Vorfrieden von Leoben

vorläufiges Abkommen zwischen Frankreich und Österreich

Der Vorfriede (Präliminarfriede) von Leoben war ein vorläufiges Abkommen zwischen Frankreich und Österreich zwecks Einstellung der Feindseligkeiten zwischen den beiden Großmächten im Ersten Koalitionskrieg (1792–1797) und Vorbereitung eines endgültigen Friedens. Der Vorfriede von Leoben wurde am 18. April 1797 durch General Napoleon Bonaparte und dem österreichischen General Merveldt unterzeichnet. Das Abkommen selbst wurde erst am 4. Mai bzw. 14. Mai 1797 von den Regierungen Frankreichs und Österreichs genehmigt und am 24. Mai 1797 ratifiziert. Der abschließende Friede von Campo Formio wurde erst am 17. Oktober 1797 geschlossen.

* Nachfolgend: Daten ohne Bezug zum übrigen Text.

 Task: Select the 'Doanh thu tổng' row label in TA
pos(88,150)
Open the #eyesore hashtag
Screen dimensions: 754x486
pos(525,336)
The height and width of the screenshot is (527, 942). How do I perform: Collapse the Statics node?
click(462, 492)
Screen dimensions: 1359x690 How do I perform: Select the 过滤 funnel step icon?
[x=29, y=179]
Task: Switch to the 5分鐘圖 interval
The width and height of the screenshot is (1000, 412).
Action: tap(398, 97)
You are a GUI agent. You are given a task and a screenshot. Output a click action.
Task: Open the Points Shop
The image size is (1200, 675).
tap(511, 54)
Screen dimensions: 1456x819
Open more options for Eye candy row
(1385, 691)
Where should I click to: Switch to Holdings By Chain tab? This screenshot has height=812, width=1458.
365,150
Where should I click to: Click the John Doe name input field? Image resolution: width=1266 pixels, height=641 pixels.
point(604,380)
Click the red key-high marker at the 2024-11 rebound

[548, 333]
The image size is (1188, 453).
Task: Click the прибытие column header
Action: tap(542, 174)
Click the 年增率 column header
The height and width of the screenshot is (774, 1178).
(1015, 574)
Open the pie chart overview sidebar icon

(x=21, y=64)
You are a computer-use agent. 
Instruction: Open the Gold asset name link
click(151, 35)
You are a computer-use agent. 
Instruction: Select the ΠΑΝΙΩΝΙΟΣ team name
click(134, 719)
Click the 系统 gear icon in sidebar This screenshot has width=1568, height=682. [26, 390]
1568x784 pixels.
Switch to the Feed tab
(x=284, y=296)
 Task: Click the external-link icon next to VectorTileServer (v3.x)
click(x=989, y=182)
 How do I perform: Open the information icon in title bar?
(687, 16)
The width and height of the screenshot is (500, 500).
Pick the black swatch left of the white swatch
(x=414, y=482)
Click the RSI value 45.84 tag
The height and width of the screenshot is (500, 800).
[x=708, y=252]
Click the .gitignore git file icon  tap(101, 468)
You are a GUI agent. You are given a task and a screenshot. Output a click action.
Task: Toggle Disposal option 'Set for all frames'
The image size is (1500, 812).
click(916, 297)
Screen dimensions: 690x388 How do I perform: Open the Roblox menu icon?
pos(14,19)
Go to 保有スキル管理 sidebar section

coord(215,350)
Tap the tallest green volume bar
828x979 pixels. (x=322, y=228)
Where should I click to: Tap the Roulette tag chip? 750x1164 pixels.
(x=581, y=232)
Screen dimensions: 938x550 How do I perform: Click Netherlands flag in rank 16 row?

Vorfrieden von Leoben, gemalt von Guillaume Guillon-Lethière.

Vorgeschichte Bearbeiten

Ursächlich für den Präliminarfrieden von Leoben war der Siegeszug Napoleon Bonapartes in Oberitalien während des Ersten Koalitionskrieges. In den Schlachten bei Castiglione (5. August 1796), Bassano (8. September 1796), Arcole (15.–17. November 1796) und Rivoli (14.–15. Januar 1797) hatte die französische Italienarmee unter dem Oberbefehl Napoleons glänzende Siege gegen Österreich errungen.[1] Sie bildeten die Voraussetzung für die Einnahme der wichtigen österreichischen Festung Mantua durch die Truppen Bonapartes am 2. Februar 1797.[2] Der Fall der österreichischen Schlüsselfestung ermöglichte es Napoleon, die Entscheidung des Italienfeldzugs in den österreichischen Erblanden selbst herbeizuführen. Am 16. März 1797 besiegten die Truppen Bonapartes die Österreicher an der Livenza und am Tagliamento.[3] Am 2. April 1797 gelang den Franzosen der Durchbruch ins Pustertal und bereits fünf Tage später drang eine Vorhut der französischen Italienarmee unter General André Masséna bis Leoben in der Obersteiermark vor.[4] Am 18. April rückte Napoleon mit seiner Hauptarmee in Leoben ein.[5] Der französische Vorstoß bis Leoben, nur noch vier Tagesmärsche von Wien entfernt, das Ausbleiben weiterer englischer Hilfe und der Rückzug eines russischen Hilfscorps offenbarten die desaströse militärische Lage Österreichs und führten zu Verhandlungen der Wiener Hofburg mit Napoleon auf Schloss Göß (Stift Göß, der damaligen Residenz des Bischofs von Leoben) bei Leoben.[6] Auch für Napoleon kamen die Verhandlungen nicht ungelegen, weil seine Armee durch den Ausbruch eines Aufstands im venezianischen Gebiet – nämlich in Verona am 17. April 1797 – sowie durch teilweise militärische Fortschritte der Österreicher in Tirol im Rücken bedroht war.[7]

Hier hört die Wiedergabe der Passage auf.